= EXCERPT TO READ =

- - -

Thus, we take into account the differences in daily thermal range choosing among the three Mediterranean climate subtypes four strategic locations: Rome, Naples, Catania and Messina (Tab. 2). The choice of Catania and Messina enables the comparison between optimum and low thermal range on the effect of natural ventilation systems and thermal storage for the warmer summer conditions of subtropical climate. Input data for the simulation derive from the Climatic data of the four cities Climate design data 2009 ASHRAE Report, based on the IGDG of the corresponding weather station for each city.
Fig. 1 Pinna climatic classification for Italian climatic zones. |
Strategic location data.
3.2 Reference simulation building model
In Europe, residential buildings constitute approximately 75% of the building stock and are very high energy consumers, as they were mainly built before any law on energy saving and energy efficiency in the building sector was promulgated [2]. In Italy, the majority of residential buildings were built between 1961 and 1981 [50–52] and they exhibit the highest energy consumption of the building stock, as shown in Figure 2.

- - -

= BRIEF 1 =
Reproduce the stretch of the climate simulation excerpt from "3.2 Reference simulation" through "in Figure 2." word for word.
= BRIEF 2 =
According to the climate simulation excerpt, between which years were most residential buildings in Italy built?

Item-finding records
- - -

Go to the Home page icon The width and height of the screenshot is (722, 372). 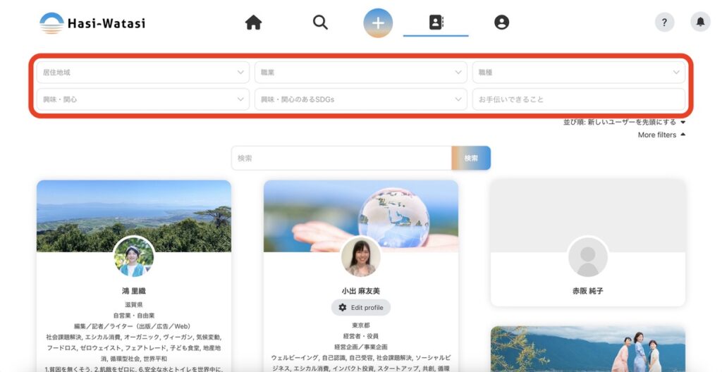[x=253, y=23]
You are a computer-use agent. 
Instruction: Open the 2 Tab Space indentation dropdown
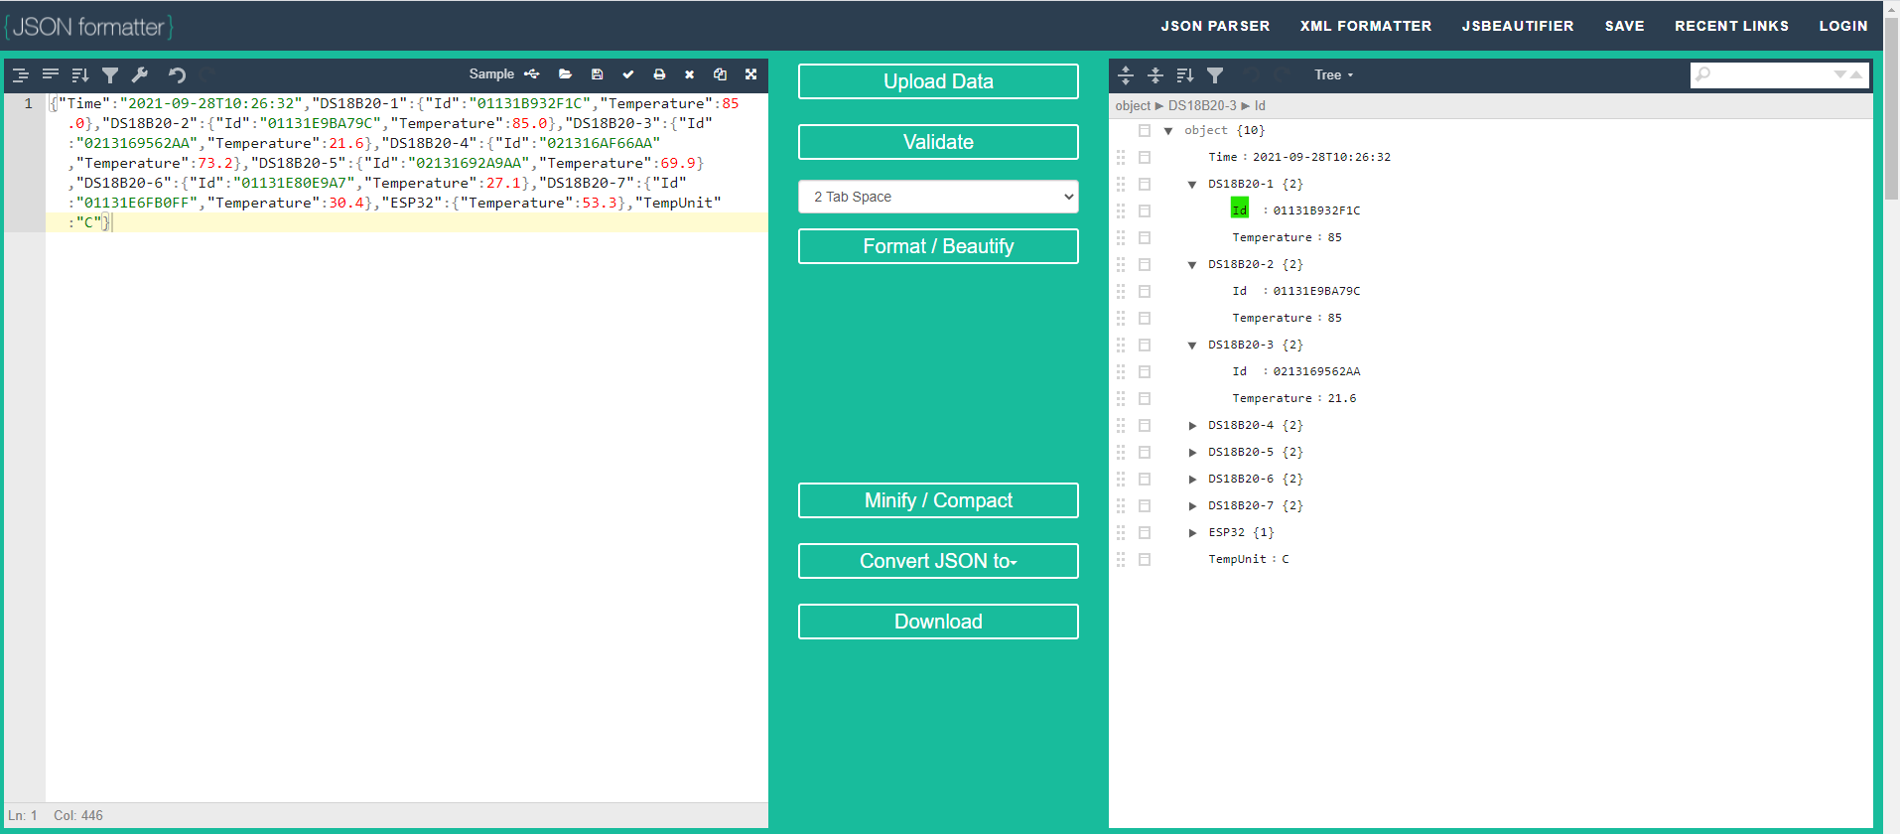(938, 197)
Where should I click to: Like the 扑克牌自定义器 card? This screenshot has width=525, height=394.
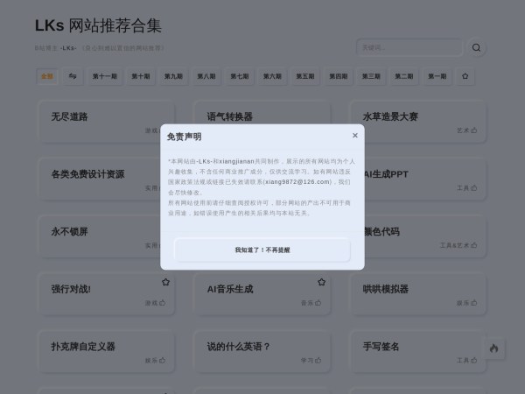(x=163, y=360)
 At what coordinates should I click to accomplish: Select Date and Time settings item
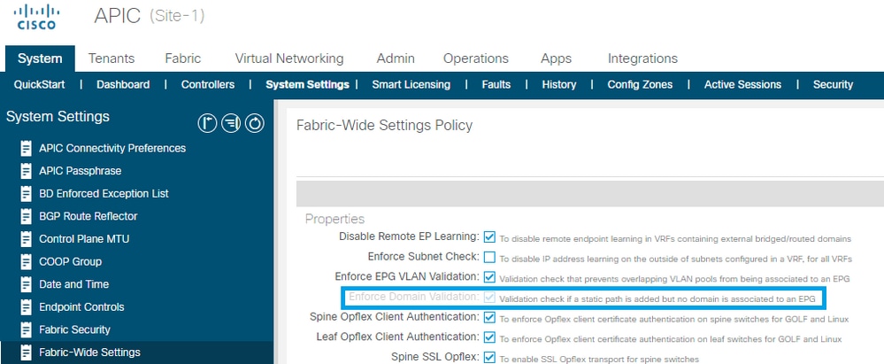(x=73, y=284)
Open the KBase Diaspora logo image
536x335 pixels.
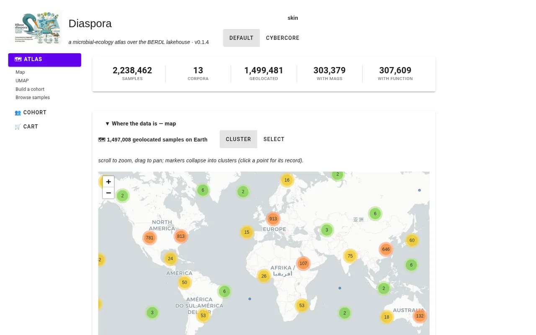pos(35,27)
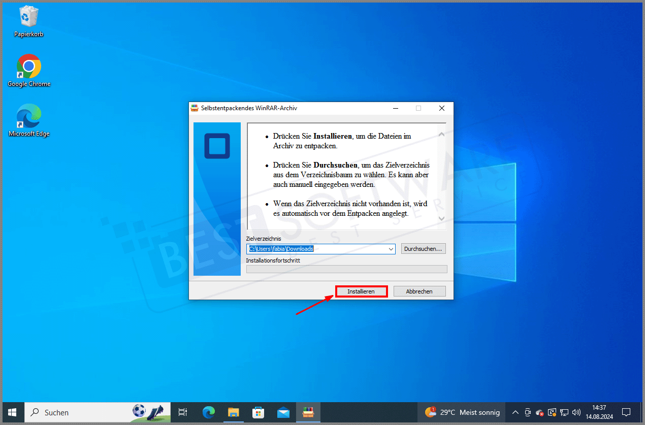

- - -

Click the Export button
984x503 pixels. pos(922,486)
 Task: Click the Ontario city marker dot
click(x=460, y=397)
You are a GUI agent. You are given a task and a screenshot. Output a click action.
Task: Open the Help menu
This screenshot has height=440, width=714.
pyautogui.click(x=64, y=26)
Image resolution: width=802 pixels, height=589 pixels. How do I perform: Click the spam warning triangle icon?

- - -

= FULL SOLUTION 1 =
3.2 Reference simulation building model
In Europe, residential buildings constitute approximately 75% of the building stock and are very high energy consumers, as they were mainly built before any law on energy saving and energy efficiency in the building sector was promulgated [2]. In Italy, the majority of residential buildings were built between 1961 and 1981 [50–52] and they exhibit the highest energy consumption of the building stock, as shown in Figure 2.

= FULL SOLUTION 2 =
Between 1961 and 1981.